This is Radio Art
This is 4’33” recorded on the number 433 bus while travelling through the Mersey Tunnel on NO MUSIC DAY in 2007.
I take the number 433 bus through the Mersey Tunnel every day to work at the Foundation for Art & Creative Technology in Liverpool. Opened in 1971 as one of two tunnels under the River Mersey – the Admiralty banned bridges in case of future war - the Kingsway Tunnel was once closed to enable the Royal Liverpool Philharmonic Orchestra to perform a free concert.
I sit on the 433 and listen to The Sounds of Hell, recorded by engineers in Siberia lowering microphones 14.4km down into the earth.
The 433 bus emerges into the sunlight and I see the billboard where, in 2005, I assisted artist Bill Drummond in launching his NO MUSIC DAY project (
alandunn67.co.uk/piesnomusic.html). Silence in the tunnel.

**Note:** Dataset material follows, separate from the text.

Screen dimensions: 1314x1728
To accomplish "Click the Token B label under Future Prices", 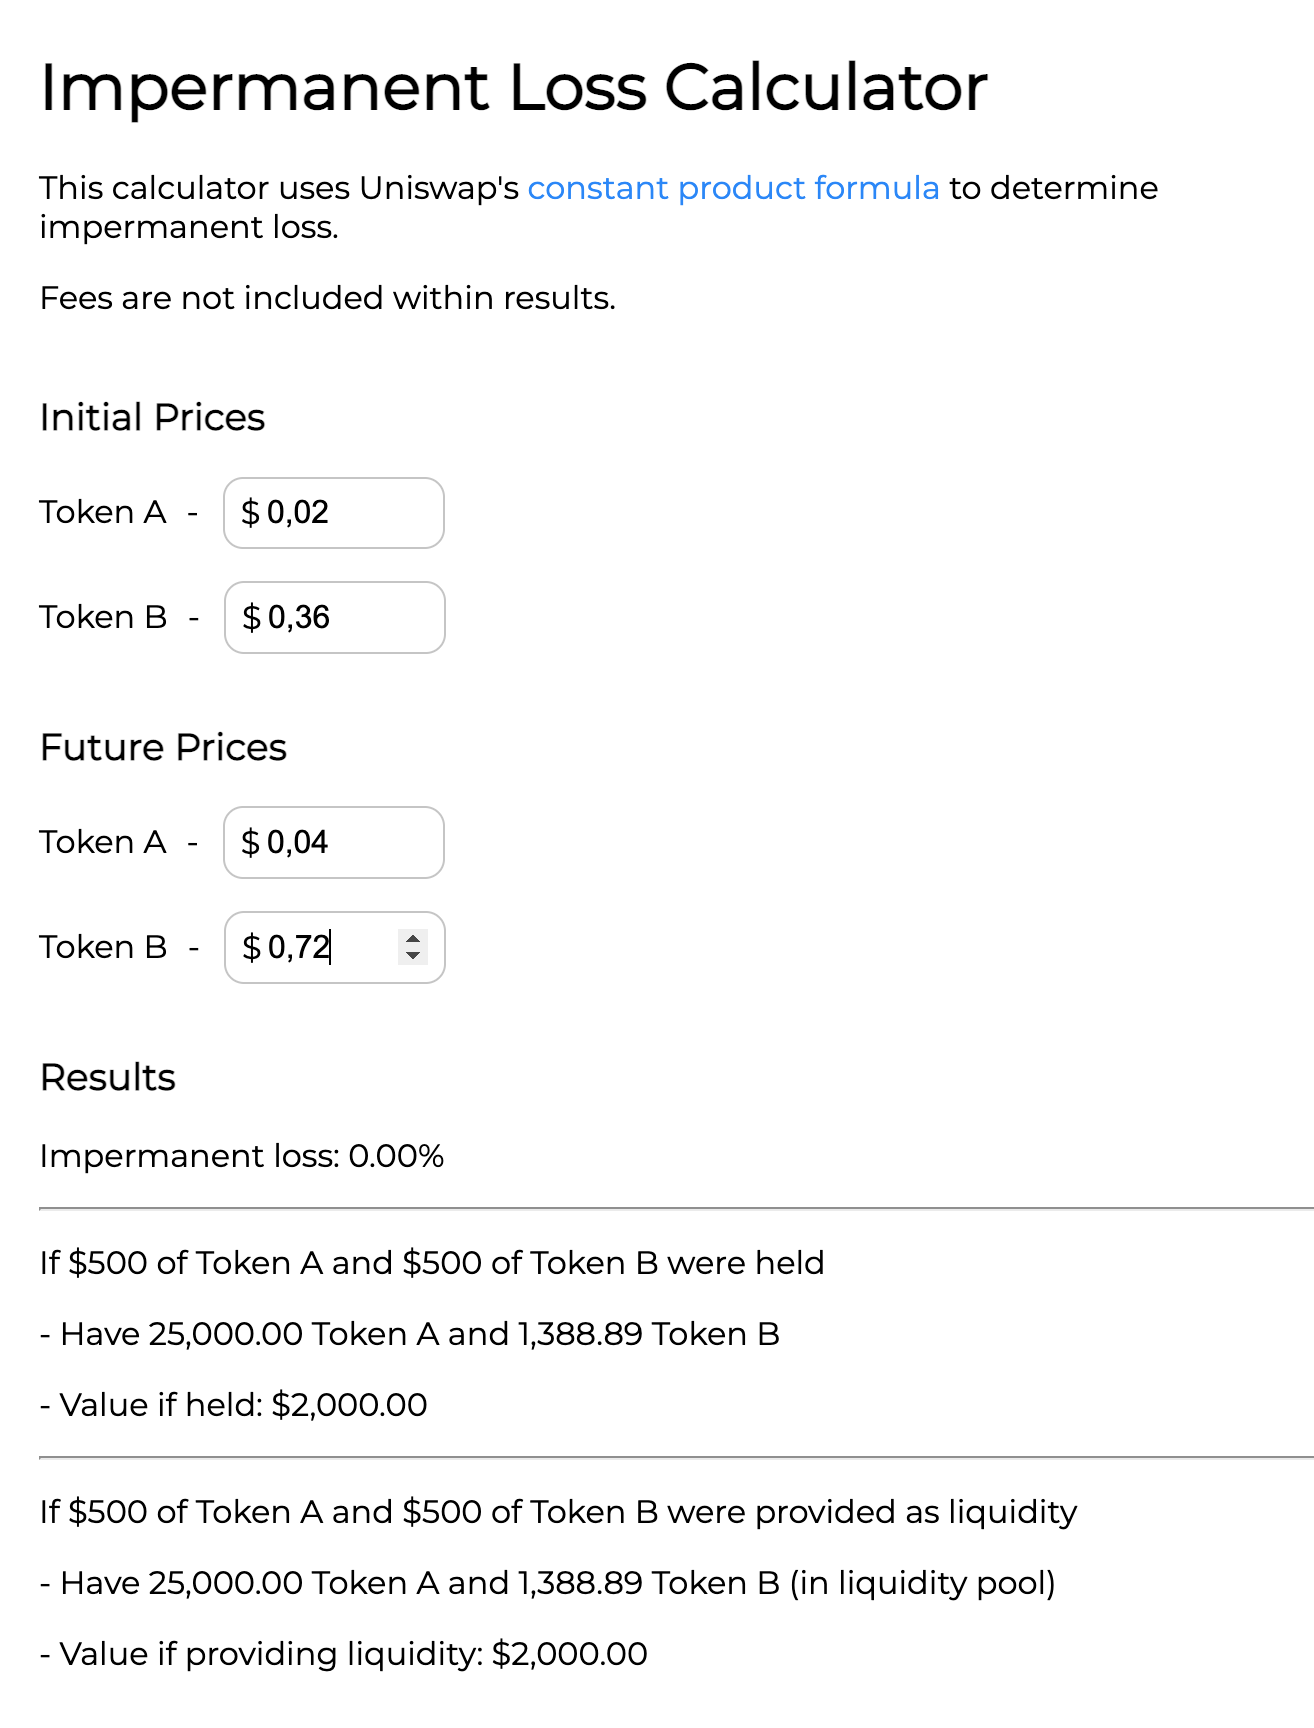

The tunnel is void of clear radio or phone signals and taxi drivers try to tune into local stations with stronger signals. Mobile phones are redundant down here. Instead, we have to listen to music or stare at each other. Or to talk. Or listen to the sound of this silent between space.
Biography
Alan Dunn (b. 1967, Glasgow) was curator of The Bellgrove Station Billboard Project (Glasgow 1990-91), lead artist on the tenantspin project (FACT, Liverpool 2001-7) and recently produced the 10xCD opus The sounds of ideas forming. Through these projects Dunn has developed collaborative work with Bill Drummond, Douglas Gordon, Yoko Ono, Gerhard Richter, Philip Jeck, Pauline Oliveros, Brian Eno and the archives of John Cage and Andy Warhol. He currently lives and works in Liverpool and lectures at Leeds Beckett University.